--- BEGIN Material supplied ---
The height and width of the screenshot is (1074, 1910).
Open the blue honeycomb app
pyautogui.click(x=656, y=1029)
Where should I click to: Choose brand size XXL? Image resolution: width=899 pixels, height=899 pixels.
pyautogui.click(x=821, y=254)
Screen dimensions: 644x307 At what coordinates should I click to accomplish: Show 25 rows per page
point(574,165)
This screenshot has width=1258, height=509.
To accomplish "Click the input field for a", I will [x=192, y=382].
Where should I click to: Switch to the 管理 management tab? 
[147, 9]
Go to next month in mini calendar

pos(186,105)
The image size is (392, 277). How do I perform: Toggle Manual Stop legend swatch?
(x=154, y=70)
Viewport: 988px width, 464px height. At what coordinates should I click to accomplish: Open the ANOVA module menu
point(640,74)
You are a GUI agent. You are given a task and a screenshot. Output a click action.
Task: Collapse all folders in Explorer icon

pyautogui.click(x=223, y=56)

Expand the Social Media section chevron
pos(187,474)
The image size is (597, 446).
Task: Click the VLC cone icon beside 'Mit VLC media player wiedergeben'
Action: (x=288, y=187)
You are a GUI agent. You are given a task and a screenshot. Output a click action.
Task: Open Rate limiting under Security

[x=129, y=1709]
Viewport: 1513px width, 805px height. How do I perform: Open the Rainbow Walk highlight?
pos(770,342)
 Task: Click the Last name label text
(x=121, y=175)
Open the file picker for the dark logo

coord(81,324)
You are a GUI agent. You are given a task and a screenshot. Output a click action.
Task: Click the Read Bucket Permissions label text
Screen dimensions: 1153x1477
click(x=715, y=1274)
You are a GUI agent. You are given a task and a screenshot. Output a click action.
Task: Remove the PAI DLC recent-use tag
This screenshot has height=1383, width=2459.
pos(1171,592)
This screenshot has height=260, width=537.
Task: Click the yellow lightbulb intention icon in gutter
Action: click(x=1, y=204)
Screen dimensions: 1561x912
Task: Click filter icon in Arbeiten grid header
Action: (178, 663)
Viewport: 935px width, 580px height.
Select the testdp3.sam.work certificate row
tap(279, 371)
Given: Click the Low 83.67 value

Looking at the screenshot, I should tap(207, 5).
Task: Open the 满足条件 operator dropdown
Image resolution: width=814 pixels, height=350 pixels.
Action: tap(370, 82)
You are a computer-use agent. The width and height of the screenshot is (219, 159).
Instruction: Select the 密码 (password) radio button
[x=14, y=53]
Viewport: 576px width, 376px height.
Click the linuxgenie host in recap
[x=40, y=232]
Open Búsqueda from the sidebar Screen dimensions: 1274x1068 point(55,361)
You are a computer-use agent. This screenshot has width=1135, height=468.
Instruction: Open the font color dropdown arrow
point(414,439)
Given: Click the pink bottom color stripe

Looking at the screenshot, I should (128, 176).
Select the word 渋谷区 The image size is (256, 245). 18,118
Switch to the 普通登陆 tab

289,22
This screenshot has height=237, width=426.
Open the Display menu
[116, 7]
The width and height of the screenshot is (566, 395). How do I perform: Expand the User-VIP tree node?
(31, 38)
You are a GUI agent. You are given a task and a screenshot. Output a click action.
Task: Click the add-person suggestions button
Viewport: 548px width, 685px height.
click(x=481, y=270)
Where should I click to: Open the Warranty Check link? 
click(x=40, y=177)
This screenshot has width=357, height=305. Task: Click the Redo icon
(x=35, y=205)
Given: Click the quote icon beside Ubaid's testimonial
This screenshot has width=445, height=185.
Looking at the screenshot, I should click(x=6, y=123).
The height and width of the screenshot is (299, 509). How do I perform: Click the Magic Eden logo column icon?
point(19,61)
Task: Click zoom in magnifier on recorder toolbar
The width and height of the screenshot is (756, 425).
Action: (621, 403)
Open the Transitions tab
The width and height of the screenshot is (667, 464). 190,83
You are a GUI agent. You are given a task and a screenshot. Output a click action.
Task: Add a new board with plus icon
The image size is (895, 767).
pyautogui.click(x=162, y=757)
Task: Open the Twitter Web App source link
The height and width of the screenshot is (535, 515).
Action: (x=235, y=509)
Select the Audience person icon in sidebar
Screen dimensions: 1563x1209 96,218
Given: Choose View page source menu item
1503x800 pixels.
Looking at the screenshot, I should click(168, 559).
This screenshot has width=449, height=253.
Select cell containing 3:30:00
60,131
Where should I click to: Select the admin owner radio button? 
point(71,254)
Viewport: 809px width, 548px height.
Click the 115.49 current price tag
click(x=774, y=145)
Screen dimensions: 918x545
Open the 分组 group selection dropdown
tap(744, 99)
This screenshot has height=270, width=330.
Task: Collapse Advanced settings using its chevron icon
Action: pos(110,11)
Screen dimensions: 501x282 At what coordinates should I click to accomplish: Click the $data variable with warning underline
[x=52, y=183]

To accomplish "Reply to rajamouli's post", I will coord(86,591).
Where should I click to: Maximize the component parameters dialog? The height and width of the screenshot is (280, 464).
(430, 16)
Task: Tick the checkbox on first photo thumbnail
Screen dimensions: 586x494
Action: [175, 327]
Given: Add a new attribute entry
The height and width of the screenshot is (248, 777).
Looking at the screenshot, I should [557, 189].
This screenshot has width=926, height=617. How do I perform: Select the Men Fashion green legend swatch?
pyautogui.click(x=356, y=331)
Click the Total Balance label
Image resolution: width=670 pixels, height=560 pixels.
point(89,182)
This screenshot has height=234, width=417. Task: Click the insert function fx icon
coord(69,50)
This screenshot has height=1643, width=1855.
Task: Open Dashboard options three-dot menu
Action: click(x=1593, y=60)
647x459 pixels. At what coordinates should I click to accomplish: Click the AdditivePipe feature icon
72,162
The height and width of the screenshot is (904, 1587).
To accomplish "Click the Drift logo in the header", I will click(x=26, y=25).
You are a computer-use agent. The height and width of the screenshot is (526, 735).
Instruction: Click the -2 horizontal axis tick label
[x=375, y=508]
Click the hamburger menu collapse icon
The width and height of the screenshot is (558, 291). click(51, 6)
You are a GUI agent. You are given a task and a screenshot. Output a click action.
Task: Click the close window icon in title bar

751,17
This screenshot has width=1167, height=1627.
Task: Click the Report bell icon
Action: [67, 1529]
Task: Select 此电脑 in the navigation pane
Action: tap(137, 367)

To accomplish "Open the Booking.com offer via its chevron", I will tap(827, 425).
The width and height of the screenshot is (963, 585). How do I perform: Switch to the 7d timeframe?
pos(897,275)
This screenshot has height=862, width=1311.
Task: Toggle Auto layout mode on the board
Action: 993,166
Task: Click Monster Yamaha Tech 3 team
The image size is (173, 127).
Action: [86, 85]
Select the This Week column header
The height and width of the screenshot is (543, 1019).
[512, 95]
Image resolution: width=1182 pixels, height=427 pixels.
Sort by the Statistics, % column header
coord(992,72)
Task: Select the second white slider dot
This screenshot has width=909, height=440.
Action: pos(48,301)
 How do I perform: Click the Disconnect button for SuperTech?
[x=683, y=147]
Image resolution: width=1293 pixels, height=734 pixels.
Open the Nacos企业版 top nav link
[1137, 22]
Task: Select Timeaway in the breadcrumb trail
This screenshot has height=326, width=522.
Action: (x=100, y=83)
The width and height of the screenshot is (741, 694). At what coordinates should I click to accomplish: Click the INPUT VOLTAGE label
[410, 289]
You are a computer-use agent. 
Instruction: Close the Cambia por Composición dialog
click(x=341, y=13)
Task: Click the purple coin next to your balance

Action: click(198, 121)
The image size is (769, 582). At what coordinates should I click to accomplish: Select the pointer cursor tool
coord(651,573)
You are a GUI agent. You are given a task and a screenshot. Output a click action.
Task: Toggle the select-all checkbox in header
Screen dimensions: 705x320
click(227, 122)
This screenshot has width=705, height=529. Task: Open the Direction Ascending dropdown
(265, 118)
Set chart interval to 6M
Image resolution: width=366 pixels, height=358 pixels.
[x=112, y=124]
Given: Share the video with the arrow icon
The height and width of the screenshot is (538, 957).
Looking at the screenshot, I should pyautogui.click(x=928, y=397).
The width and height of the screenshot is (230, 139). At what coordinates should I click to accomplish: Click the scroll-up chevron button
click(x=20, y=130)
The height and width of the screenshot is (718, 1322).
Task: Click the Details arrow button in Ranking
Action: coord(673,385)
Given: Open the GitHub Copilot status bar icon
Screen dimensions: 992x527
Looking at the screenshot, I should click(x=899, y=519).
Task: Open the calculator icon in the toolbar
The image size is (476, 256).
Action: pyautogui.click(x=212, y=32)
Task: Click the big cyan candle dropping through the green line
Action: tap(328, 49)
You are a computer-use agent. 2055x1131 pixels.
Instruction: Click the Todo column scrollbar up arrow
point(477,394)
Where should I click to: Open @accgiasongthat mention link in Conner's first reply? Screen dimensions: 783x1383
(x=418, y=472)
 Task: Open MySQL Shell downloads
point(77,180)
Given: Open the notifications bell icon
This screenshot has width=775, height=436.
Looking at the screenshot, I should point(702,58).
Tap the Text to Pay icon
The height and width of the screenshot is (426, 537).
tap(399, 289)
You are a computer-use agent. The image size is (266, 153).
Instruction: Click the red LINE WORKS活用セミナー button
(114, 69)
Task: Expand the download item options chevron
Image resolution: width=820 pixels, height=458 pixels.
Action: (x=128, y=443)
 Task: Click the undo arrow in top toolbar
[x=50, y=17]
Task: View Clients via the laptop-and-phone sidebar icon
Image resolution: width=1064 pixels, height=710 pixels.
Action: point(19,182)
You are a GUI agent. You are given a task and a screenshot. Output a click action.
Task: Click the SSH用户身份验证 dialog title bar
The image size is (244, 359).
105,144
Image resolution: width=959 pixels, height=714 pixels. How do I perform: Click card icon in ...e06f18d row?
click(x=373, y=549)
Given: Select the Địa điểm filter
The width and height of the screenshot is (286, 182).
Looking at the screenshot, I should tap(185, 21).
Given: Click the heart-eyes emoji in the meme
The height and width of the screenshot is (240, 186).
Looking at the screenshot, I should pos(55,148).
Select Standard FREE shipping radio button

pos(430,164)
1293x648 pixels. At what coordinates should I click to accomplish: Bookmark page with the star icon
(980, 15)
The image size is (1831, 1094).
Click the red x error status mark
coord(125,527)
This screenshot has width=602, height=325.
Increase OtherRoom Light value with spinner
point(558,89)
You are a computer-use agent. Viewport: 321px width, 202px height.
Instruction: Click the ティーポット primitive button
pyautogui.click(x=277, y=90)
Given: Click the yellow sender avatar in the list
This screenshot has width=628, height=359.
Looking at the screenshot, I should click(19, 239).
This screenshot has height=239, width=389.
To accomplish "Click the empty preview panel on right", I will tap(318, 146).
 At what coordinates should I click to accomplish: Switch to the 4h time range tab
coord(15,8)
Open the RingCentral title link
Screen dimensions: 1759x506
--- END Material supplied ---
Arrange the listing lines as a Markdown table with the columns Row and Line, beginning with the line containing "Where should I click to: Select" and continuing through the line containing "Looking at the screenshot, I should [557, 189].". Number each row and omit blank lines.

| Row | Line |
|---|---|
| 1 | Where should I click to: Select the admin owner radio button?  |
| 2 | point(71,254) |
| 3 | Viewport: 809px width, 548px height. |
| 4 | Click the 115.49 current price tag |
| 5 | click(x=774, y=145) |
| 6 | Screen dimensions: 918x545 |
| 7 | Open the 分组 group selection dropdown |
| 8 | tap(744, 99) |
| 9 | This screenshot has height=270, width=330. |
| 10 | Task: Collapse Advanced settings using its chevron icon |
| 11 | Action: pos(110,11) |
| 12 | Screen dimensions: 501x282 At what coordinates should I click to accomplish: Click the $data variable with warning underline |
| 13 | [x=52, y=183] |
| 14 | To accomplish "Reply to rajamouli's post", I will coord(86,591). |
| 15 | Where should I click to: Maximize the component parameters dialog? The height and width of the screenshot is (280, 464). |
| 16 | (430, 16) |
| 17 | Task: Tick the checkbox on first photo thumbnail |
| 18 | Screen dimensions: 586x494 |
| 19 | Action: [175, 327] |
| 20 | Given: Add a new attribute entry |
| 21 | The height and width of the screenshot is (248, 777). |
| 22 | Looking at the screenshot, I should [557, 189]. |